» **Exercise tasks**:
1 - Copy the insurance outlook starting at "The normalization of supply chains and energy" and ending at "throughout the year.", swapping "auto insurance segment" for "motor insurance segment".
2 - For each statement, answer yes or no according to the insurance outlook, and quote the words that decide it: (a) Global growth in 2022 was 3.4%. (b) Inflation has fully yielded. (c) The rise in interest rates has revived traditional life savings and annuity insurance.

» **Passage shown**:
::::

Industry outlook for the insurance market (Q2 2023)

Author: MAPFRE Economics

Summary of the report’s conclusions:
MAPFRE Economics
2023 Economic and industry outlook:
second quarter perspectives
Madrid, Fundación MAPFRE, April 2023

Revisions of the growth estimates for 2023 point to a downturn in the global economy that is less pronounced than initially expected due to various factors, including the reopening of China, the normalization of supply chains and a moderation in energy prices, with global growth that could be around 2.8% (3.4% in 2022), which, consequently, points to a more benign outlook for the insurance business. However, the profitability of insurance companies will remain under pressure from the rising cost of claims and other operating expenses, due to inflation that is beginning to show signs of improvement, but has not fully yielded and remains at high levels.

The normalization of supply chains and energy prices has boosted production in the automotive sector, increasing new vehicle registrations, with the positive effect that this entails for the auto insurance segment, although the tightening of conditions for financing the acquisition of new vehicles may weigh on the business in the coming months. Meanwhile, the rise in interest rates has revived traditional life savings and annuity insurance which, after a decade of low interest rates, had practically disappeared from the market. On the other hand, improved financial profitability for investment portfolios, the foreseeable moderation of inflation and the revision of rates applied in 2023 to offset the increase in claims costs and other operating expenses may help improve the insurance industry’s profitability throughout the year.

::::

» **Recorded data**:
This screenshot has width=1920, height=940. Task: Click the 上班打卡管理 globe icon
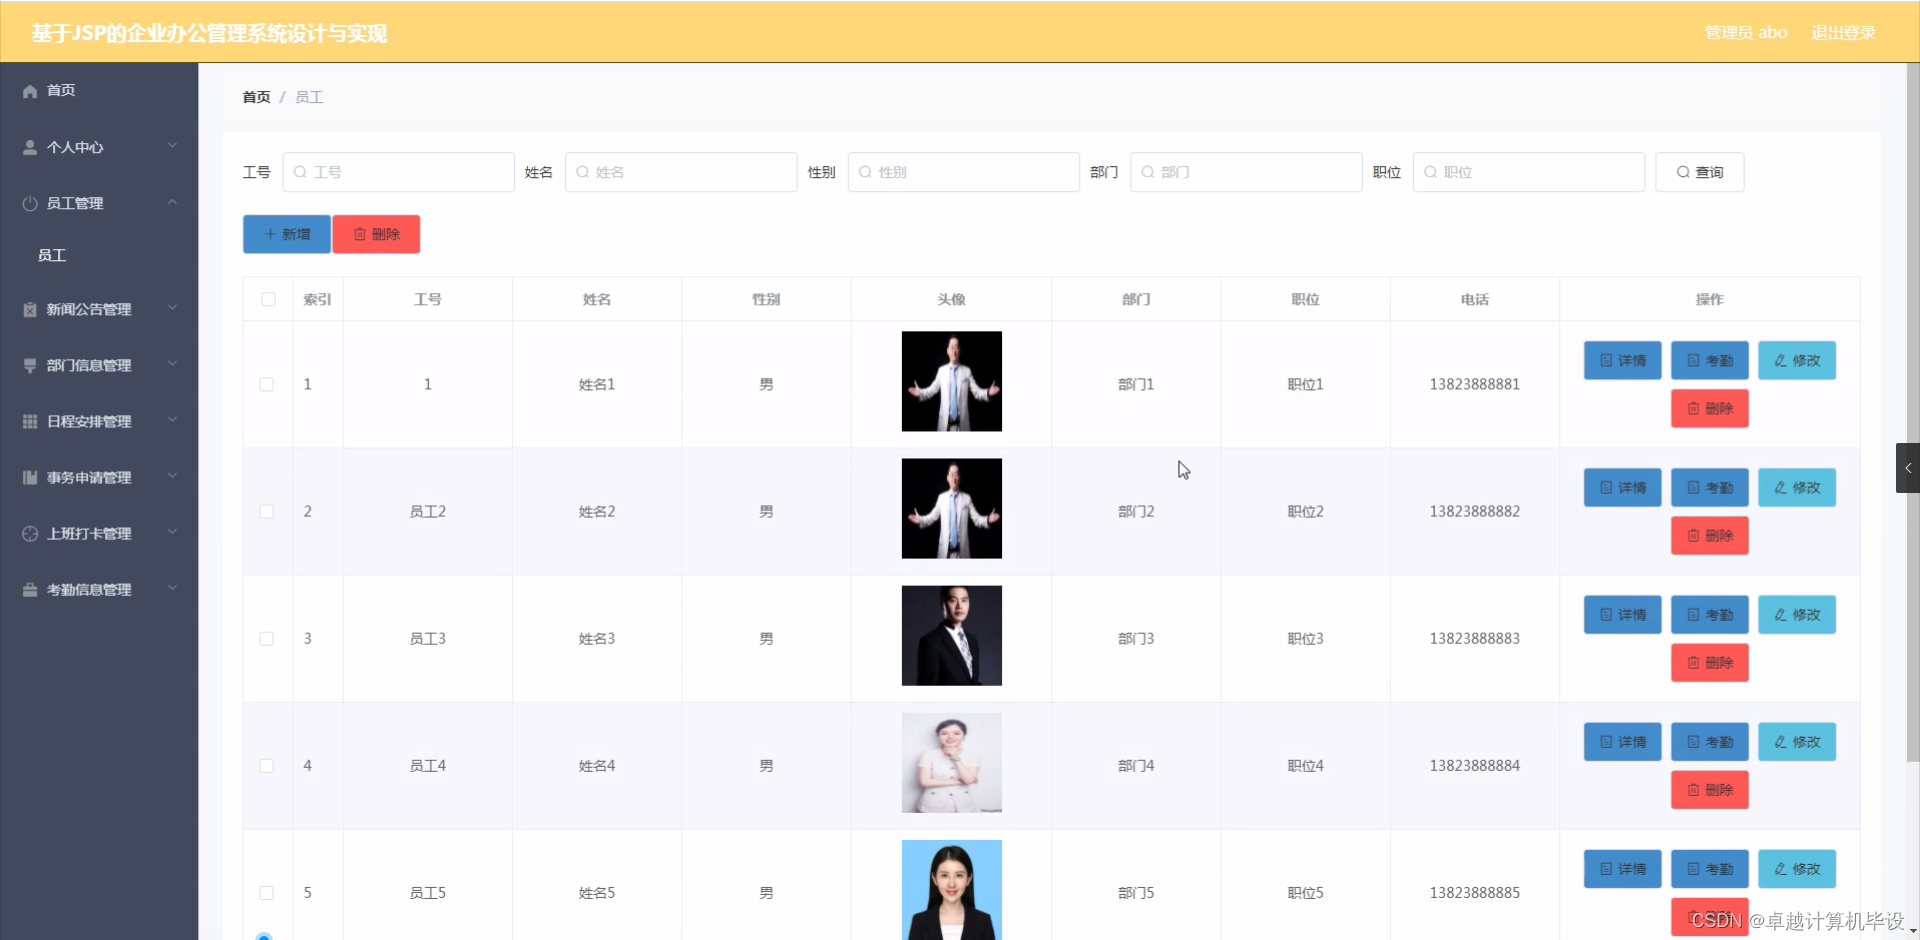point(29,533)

::::

» **Written answers**:
1 -
The normalization of supply chains and energy prices has boosted production in the automotive sector, increasing new vehicle registrations, with the positive effect that this entails for the motor insurance segment, although the tightening of conditions for financing the acquisition of new vehicles may weigh on the business in the coming months. Meanwhile, the rise in interest rates has revived traditional life savings and annuity insurance which, after a decade of low interest rates, had practically disappeared from the market. On the other hand, improved financial profitability for investment portfolios, the foreseeable moderation of inflation and the revision of rates applied in 2023 to offset the increase in claims costs and other operating expenses may help improve the insurance industry’s profitability throughout the year.

2 -
(a) Yes: "(3.4% in 2022)"
(b) No: "has not fully yielded and remains at high levels"
(c) Yes: "the rise in interest rates has revived traditional life savings and annuity insurance"